Institution: Ball State University 
Program: Department of English 
Dissertation Status: Completed 
Degree Date: 2005 

Author: Jianhong Wang

Dissertation Title: A Corpus-Based Discourse Analysis of the Bei-Construction
in Chinese Written Discourse: a study with special
reference to the be-passive in English 

Linguistic Field(s): Discourse Analysis
                     Semantics
                     Syntax

Subject Language(s): Chinese, Mandarin (CHN)
                     English (ENG)


Dissertation Director(s):
Elizabeth M. Riddle

Dissertation Abstract:

This dissertation is a corpus-based analysis of the bei-construction in
Chinese written dicourse with special reference to the English be-passive.
 It provides both quantitative and qualitative analyses of the
distributions and discourse functions of the affectedness, sense of
adversity, old vs. new NP status, agency and the humanness of the patient
and agent within and across a large variety of genres, registers text types
from the one-million word English FROWN corpus and the corresponding
one-million word Chinese LCMC corpus.

I propose a unitary functional analysis of the bei-construction in that the
use of the bei-construction is motivated by the cognitive role prominence
of the patient NP referent in a situation.  Values for the semantic,
pragmatic and discourse factors listed above contribute to the role
prominence required for use of the bei-construction.  Syntactically, the
patient and agent NPs (when an agent NP is present) are in marked
positions, which makes them both textually salient and highligts their
respective patient and agent properties, in contrast to the unmarked order.
 In agentless structures, the patient property is even more prominent.

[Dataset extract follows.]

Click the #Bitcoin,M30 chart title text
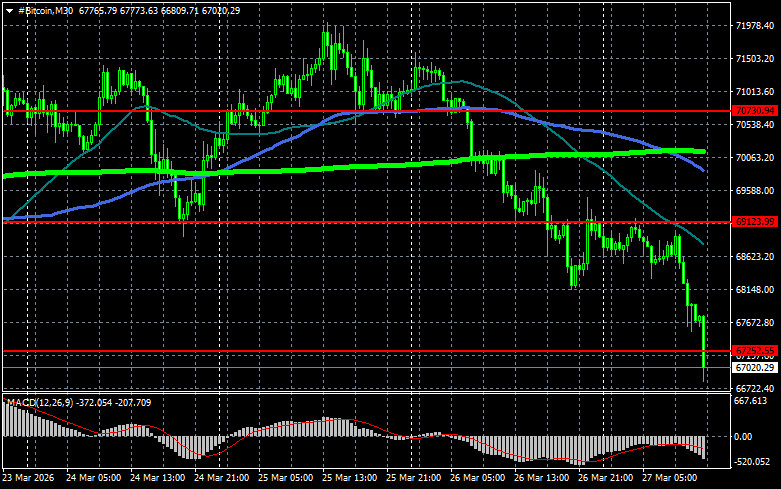The width and height of the screenshot is (781, 489). click(47, 9)
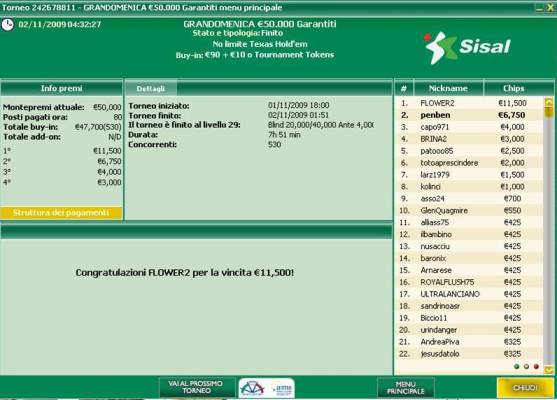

How the bei-construction compares to the English be-passive semantically
and functionally is also explored.  It is argued that the two constructions
share the function of expressing role prominence of the referent of the
patient NP, but they differ in the extent to which particular pragmatic
factors contribute to that role prominence.  In Chinese, the
bei-construction is relatively more strongly associated with the expression
of personal emotional attitude than with objective management of
information flow.  The English be-passive, in contrast, is used relatively
more frequently than the bei-construction is in Chinese for objective
dicourse flow consideration.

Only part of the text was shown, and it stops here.